O pożar, który wybuchł w piątek ok. 20.00 dopytywał nasz czytelnik. Według jego relacji, na miejscu, czyli obok bloku przy Walecznych było kilka samochodów straży pożarnej, a także pogotowie i policja, a dym ulatniał się z wyższych kondygnacji.
- W akcji gaszenia pożaru wzięły udział trzy zastępy Państwowej Straży Pożarnej - potwierdza rzecznik płockiej straży pożarnej Edward Mysera. - Paliła się znajdująca się w piwnicy bloku wersalka. Na szczęście nikomu nic się nie stało.
Pożar strażacy określają jako nieduży, natomiast zadymienie było spore. - Przepisy zabraniają ustawiania tego typu przedmiotów na drodze ewakuacji, a taką drogą jest właśnie korytarz piwniczny, na którym stała wersalka - przypomina rzecznik straży.
Co było przyczyną pożaru? Z naszych nieoficjalnych informacji wynika, że mogło dojść do celowego podpalenia.
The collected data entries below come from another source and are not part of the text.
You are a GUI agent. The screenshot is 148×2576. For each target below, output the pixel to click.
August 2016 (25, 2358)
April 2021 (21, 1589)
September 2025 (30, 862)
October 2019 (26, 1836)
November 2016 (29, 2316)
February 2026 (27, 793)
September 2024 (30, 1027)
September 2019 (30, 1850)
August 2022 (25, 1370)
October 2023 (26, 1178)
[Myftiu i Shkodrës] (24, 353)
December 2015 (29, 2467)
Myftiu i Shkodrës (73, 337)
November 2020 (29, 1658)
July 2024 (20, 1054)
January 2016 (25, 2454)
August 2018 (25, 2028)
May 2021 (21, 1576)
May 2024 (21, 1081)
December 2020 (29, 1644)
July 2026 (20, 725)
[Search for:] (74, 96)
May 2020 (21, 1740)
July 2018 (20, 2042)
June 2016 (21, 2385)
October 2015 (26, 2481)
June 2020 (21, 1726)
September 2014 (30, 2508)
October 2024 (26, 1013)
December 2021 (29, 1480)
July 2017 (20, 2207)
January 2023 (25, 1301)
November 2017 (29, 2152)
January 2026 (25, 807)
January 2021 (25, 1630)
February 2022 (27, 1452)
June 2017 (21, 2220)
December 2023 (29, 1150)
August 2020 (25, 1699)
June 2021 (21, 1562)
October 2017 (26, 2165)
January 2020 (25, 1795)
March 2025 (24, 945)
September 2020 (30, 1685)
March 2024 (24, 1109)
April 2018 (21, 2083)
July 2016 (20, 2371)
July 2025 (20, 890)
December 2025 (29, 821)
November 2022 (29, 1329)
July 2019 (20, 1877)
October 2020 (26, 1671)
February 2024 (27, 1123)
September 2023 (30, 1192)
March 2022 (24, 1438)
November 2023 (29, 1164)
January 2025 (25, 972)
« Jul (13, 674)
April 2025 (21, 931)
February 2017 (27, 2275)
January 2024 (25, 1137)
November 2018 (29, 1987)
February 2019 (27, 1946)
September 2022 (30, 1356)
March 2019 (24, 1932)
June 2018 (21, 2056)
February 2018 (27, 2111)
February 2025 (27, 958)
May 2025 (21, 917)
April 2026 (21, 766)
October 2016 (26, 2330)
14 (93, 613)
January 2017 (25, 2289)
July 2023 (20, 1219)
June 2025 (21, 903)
Jednak ani straż pożarna, ani policja na razie nie potwierdza tych doniesień.
- Przypuszczalną przyczyną pożaru było prawdopodobnie zaprószenie ognia przez nieznane osoby - mówi Edward Mysera.
W podobnym tonie wypowiada się rzecznik płockiej policji, Krzysztof Piasek. - Policjanci przyjęli zgłoszenie od przedstawiciela spółdzielni, dokonali oględzin miejsca i cały czas prowadzą w tej sprawie postępowanie. W tej chwili nie jesteśmy jeszcze w stanie podać przyczyn pożaru - informuje.